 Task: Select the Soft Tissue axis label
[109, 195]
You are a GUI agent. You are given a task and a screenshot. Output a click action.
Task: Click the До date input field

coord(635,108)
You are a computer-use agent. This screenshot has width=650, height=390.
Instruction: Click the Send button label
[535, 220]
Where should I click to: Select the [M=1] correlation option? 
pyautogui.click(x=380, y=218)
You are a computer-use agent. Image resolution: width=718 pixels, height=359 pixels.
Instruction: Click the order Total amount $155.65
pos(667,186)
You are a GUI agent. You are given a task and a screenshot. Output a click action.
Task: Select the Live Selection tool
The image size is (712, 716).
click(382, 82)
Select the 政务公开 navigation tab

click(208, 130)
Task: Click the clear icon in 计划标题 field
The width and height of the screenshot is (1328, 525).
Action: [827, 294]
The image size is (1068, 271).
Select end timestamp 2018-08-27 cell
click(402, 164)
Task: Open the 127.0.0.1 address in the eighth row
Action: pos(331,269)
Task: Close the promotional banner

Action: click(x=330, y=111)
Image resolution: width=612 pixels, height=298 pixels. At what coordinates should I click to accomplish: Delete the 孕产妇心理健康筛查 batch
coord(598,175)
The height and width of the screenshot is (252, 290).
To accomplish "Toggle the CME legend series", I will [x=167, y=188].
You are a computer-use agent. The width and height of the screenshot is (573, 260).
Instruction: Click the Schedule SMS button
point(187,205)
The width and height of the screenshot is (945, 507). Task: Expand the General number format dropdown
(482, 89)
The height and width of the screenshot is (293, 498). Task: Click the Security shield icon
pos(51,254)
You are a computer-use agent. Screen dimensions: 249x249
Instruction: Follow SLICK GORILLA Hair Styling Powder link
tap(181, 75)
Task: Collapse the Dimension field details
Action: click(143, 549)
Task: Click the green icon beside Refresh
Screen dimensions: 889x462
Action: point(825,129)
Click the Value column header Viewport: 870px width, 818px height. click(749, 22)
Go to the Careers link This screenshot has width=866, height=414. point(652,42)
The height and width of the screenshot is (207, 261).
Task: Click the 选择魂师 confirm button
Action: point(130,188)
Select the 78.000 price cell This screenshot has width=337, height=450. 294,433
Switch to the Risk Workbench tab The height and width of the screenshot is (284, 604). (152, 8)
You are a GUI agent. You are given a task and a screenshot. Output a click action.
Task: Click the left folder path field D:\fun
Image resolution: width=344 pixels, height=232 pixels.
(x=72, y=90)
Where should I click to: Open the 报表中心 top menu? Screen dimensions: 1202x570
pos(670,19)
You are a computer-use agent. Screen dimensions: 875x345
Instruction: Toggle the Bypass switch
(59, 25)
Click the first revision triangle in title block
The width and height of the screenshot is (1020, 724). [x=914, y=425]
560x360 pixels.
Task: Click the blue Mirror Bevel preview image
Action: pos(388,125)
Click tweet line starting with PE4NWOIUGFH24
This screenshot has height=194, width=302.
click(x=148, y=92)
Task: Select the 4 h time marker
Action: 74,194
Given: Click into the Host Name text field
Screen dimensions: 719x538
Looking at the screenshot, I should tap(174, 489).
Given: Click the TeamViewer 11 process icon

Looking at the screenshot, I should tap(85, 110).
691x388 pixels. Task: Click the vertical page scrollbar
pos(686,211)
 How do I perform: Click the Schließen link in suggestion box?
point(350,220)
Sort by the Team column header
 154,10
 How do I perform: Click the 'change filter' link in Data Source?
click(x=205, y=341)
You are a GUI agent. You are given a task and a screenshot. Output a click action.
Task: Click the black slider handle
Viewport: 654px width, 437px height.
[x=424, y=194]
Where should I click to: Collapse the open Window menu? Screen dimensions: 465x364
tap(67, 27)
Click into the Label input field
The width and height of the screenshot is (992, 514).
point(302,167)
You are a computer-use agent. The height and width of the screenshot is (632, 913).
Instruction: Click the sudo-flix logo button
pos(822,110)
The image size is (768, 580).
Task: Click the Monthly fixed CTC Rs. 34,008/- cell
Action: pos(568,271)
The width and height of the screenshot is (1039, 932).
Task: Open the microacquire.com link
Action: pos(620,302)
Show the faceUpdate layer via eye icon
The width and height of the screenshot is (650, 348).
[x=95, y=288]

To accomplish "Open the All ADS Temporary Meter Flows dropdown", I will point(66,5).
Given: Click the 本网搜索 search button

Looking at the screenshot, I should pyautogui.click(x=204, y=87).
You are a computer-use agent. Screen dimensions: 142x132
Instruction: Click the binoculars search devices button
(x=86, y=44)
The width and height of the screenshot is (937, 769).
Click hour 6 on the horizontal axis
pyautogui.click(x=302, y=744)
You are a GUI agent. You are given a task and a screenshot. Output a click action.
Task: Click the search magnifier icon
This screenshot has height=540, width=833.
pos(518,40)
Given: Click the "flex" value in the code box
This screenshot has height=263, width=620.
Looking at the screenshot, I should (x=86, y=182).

◆ ◆ ◆ ◆ ◆

• _The problem_:
Each entry above is to be quoted exactly.

• _Solution below_:
 Task: Select the Soft Tissue axis label
[109, 195]
You are a GUI agent. You are given a task and a screenshot. Output a click action.
Task: Click the До date input field

coord(635,108)
You are a computer-use agent. This screenshot has width=650, height=390.
Instruction: Click the Send button label
[535, 220]
Where should I click to: Select the [M=1] correlation option? 
pyautogui.click(x=380, y=218)
You are a computer-use agent. Image resolution: width=718 pixels, height=359 pixels.
Instruction: Click the order Total amount $155.65
pos(667,186)
You are a GUI agent. You are given a task and a screenshot. Output a click action.
Task: Select the Live Selection tool
The image size is (712, 716).
click(382, 82)
Select the 政务公开 navigation tab

click(208, 130)
Task: Click the clear icon in 计划标题 field
The width and height of the screenshot is (1328, 525).
Action: [827, 294]
The image size is (1068, 271).
Select end timestamp 2018-08-27 cell
click(402, 164)
Task: Open the 127.0.0.1 address in the eighth row
Action: pos(331,269)
Task: Close the promotional banner

Action: click(x=330, y=111)
Image resolution: width=612 pixels, height=298 pixels. At what coordinates should I click to accomplish: Delete the 孕产妇心理健康筛查 batch
coord(598,175)
The height and width of the screenshot is (252, 290).
To accomplish "Toggle the CME legend series", I will [x=167, y=188].
You are a computer-use agent. The width and height of the screenshot is (573, 260).
Instruction: Click the Schedule SMS button
point(187,205)
The width and height of the screenshot is (945, 507). Task: Expand the General number format dropdown
(482, 89)
The height and width of the screenshot is (293, 498). Task: Click the Security shield icon
pos(51,254)
You are a computer-use agent. Screen dimensions: 249x249
Instruction: Follow SLICK GORILLA Hair Styling Powder link
tap(181, 75)
Task: Collapse the Dimension field details
Action: click(143, 549)
Task: Click the green icon beside Refresh
Screen dimensions: 889x462
Action: point(825,129)
Click the Value column header Viewport: 870px width, 818px height. click(749, 22)
Go to the Careers link This screenshot has width=866, height=414. point(652,42)
The height and width of the screenshot is (207, 261).
Task: Click the 选择魂师 confirm button
Action: point(130,188)
Select the 78.000 price cell This screenshot has width=337, height=450. 294,433
Switch to the Risk Workbench tab The height and width of the screenshot is (284, 604). (152, 8)
You are a GUI agent. You are given a task and a screenshot. Output a click action.
Task: Click the left folder path field D:\fun
Image resolution: width=344 pixels, height=232 pixels.
(x=72, y=90)
Where should I click to: Open the 报表中心 top menu? Screen dimensions: 1202x570
pos(670,19)
You are a computer-use agent. Screen dimensions: 875x345
Instruction: Toggle the Bypass switch
(59, 25)
Click the first revision triangle in title block
The width and height of the screenshot is (1020, 724). [x=914, y=425]
560x360 pixels.
Task: Click the blue Mirror Bevel preview image
Action: pos(388,125)
Click tweet line starting with PE4NWOIUGFH24
This screenshot has height=194, width=302.
click(x=148, y=92)
Task: Select the 4 h time marker
Action: 74,194
Given: Click into the Host Name text field
Screen dimensions: 719x538
Looking at the screenshot, I should tap(174, 489).
Given: Click the TeamViewer 11 process icon

Looking at the screenshot, I should tap(85, 110).
691x388 pixels. Task: Click the vertical page scrollbar
pos(686,211)
 How do I perform: Click the Schließen link in suggestion box?
point(350,220)
Sort by the Team column header
 154,10
 How do I perform: Click the 'change filter' link in Data Source?
click(x=205, y=341)
You are a GUI agent. You are given a task and a screenshot. Output a click action.
Task: Click the black slider handle
Viewport: 654px width, 437px height.
[x=424, y=194]
Where should I click to: Collapse the open Window menu? Screen dimensions: 465x364
tap(67, 27)
Click into the Label input field
The width and height of the screenshot is (992, 514).
point(302,167)
You are a computer-use agent. The height and width of the screenshot is (632, 913).
Instruction: Click the sudo-flix logo button
pos(822,110)
The image size is (768, 580).
Task: Click the Monthly fixed CTC Rs. 34,008/- cell
Action: pos(568,271)
The width and height of the screenshot is (1039, 932).
Task: Open the microacquire.com link
Action: pos(620,302)
Show the faceUpdate layer via eye icon
The width and height of the screenshot is (650, 348).
[x=95, y=288]

To accomplish "Open the All ADS Temporary Meter Flows dropdown", I will point(66,5).
Given: Click the 本网搜索 search button

Looking at the screenshot, I should pyautogui.click(x=204, y=87).
You are a computer-use agent. Screen dimensions: 142x132
Instruction: Click the binoculars search devices button
(x=86, y=44)
The width and height of the screenshot is (937, 769).
Click hour 6 on the horizontal axis
pyautogui.click(x=302, y=744)
You are a GUI agent. You are given a task and a screenshot. Output a click action.
Task: Click the search magnifier icon
This screenshot has height=540, width=833.
pos(518,40)
Given: Click the "flex" value in the code box
This screenshot has height=263, width=620.
Looking at the screenshot, I should (x=86, y=182).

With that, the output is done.